In a conventional theatre or viewing space, audiences tend to feed off the reactions of other people watching the same content. For the longest time, comedy sitcoms would add laughter cues for the viewers. But in a headset none of that is applicable, it is an isolated experience. The additional technological intricacies that come with showing your film to other people is a very different experience to one where you would normally share work via an email link or a social media post. It means that artists heavily rely on exhibition spaces to show their work to mass audiences. Libraries, schools, planetariums, galleries, and cultural centres become vital to an XR artist.

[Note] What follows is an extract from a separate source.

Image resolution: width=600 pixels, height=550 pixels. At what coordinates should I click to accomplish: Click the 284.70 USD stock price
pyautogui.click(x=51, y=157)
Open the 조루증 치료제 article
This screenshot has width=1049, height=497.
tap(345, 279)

But it is a two-way street, Tulanana Bohela co-founder of Ona Stories, Tanzania’s first AR, VR and story-doing company, says many institutions are trying to look at what is the extra pull that will attract audiences. They are thinking about going beyond showing traditional linear video and photographs. As such they have been successful in hosting the first AR exhibition in the country at Vodacom Foundation’s Impact Gallery in July. Bohela says her clients want to know what will make their booths different from the rest and that is where XR comes in. In response to this demand she says, “Ona Stories is working on capacity building, there is no point without technical people who can learn how to build content in an XR space.”

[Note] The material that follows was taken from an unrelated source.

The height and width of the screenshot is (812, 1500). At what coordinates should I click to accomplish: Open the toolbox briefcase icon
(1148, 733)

The COVID-19 pandemic has changed the art world. “Having headsets in a space that was communal and accessible to everyone is what created more awareness around the work, more awareness around the artist,” says Tarha McKenzie, distribution and exhibition coordinator for Electric South, a non-profit based in Cape Town South Africa. With all the concerns over social distancing and virus transmission, institutions and companies like Electric South – which focuses on funding, incubating and exhibiting the work of African creators focused on innovative VR storytelling – are worried.

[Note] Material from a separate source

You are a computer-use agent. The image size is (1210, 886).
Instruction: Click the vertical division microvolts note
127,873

Many exhibition spaces are keen to continue the momentum they built before the pandemic. “We try to maintain a global reach and global marketing strategy,” says new media artist Brooklyn Pakathi, who is also gallery manager at TMRW gallery. For the longest time, the Global South has been excluded from both a consumption and creation point of view. This narrative had just started to change, and then the pandemic happened.
“We’ve seen three galleries close in the last two months,” says Pakathi. The lockdown measures put in place to protect people make it impossible to visit physical spaces, but the team went online, hosting VR content so people could still experience the work while in lockdown.
Pakathi knows too well that there are many people who look at institutions like TMRW as bougie, elite and inaccessible, which then makes the artwork inaccessible, but he hopes the online exhibitions will make them feel otherwise. By sitting in the comfort of their homes they are free to interact in their own way, away from any judgement. “People were now in charge of the content,” he says and sees this as a long term strategy to decolonising art spaces. “We hope that would encourage them to go into a physical space. We want then to know black bodies, disabled bodies, and queer bodies can occupy this space too!”
In a post-lockdown or peri-pandemic world, moving on will be challenging. But it is undeniable that great strides have been made in Africa and the XR industry where artists, content creators and exhibition spaces are working hand-in-hand to push the medium further. “The potential is undeniable, says Afande. “Digital art is the next frontier.”